A composition for an episulfide-based optical material, characterized in that the total content of toluene remaining in the compound is 3 to 5,000 ppm, as a composition comprising an episulfide compound represented by Formula 1 below, a polythiol compound, and a polymerization catalyst.
[Formula 1]

(In the formula, m is an integer from 0 to 4, and n is an integer from 0 to 2.) According to claim 1,
The composition for an episulfide-based optical material, characterized in that the total content of the toluene is 3 to 2,500 ppm. According to claim 1,
Episulfide-based optical material composition further comprising sulfur. The method according to any one of claims 1 to 3,
A composition for an episulfide-based optical material further comprising a polyisocyanate compound. The method according to any one of claims 1 to 3,
A composition for an episulfide-based optical material further comprising a tin-halogen compound as a polymerization regulator. The method of claim 5,
The tin halide compound is a composition for episulfide-based optical materials, characterized in that a small amount of dimethyl tin dichloride or dimethyl tin dichloride or monomethyl tin trichloride is contained therein in an amount of 0.1 to 3.5% by weight.

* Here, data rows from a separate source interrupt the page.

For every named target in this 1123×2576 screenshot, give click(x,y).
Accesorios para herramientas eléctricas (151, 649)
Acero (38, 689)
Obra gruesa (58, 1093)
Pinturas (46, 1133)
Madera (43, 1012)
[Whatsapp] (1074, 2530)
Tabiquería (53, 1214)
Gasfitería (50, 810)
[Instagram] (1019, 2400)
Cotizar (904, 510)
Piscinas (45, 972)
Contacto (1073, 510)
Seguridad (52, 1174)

The method according to any one of claims 1 to 3,
The polymerization catalyst, episulfide-based optical material composition, characterized in that at least one selected from amines, quaternary ammonium salts, quaternary phosphonium salts, tertiary sulfonium salts, secondary iodonium salts, phosphine compounds . In the method for producing an optical material, comprising the step of polymerizing the composition for an optical material comprising an episulfide compound, a polythiol compound and a polymerization catalyst represented by Formula 1 below,
Further comprising the step of adjusting the total content of toluene in the range of 3 ~ 5,000ppm by checking the content of toluene remaining in the compound, in order to prevent the occurrence of pulsation and color and transparency of the optical material, episulfide-based high refractive optical Method of manufacturing the material.
[Formula 1]

(In the formula, m is an integer from 0 to 4, and n is an integer from 0 to 2.) The method of claim 8,
Method of manufacturing an episulfide-based high refractive optical material, characterized in that the total content of the toluene is adjusted to 3 to 2,500 ppm. The method of claim 8,
The composition for an optical material further comprises sulfur, a method for producing an episulfide-based high refractive optical material.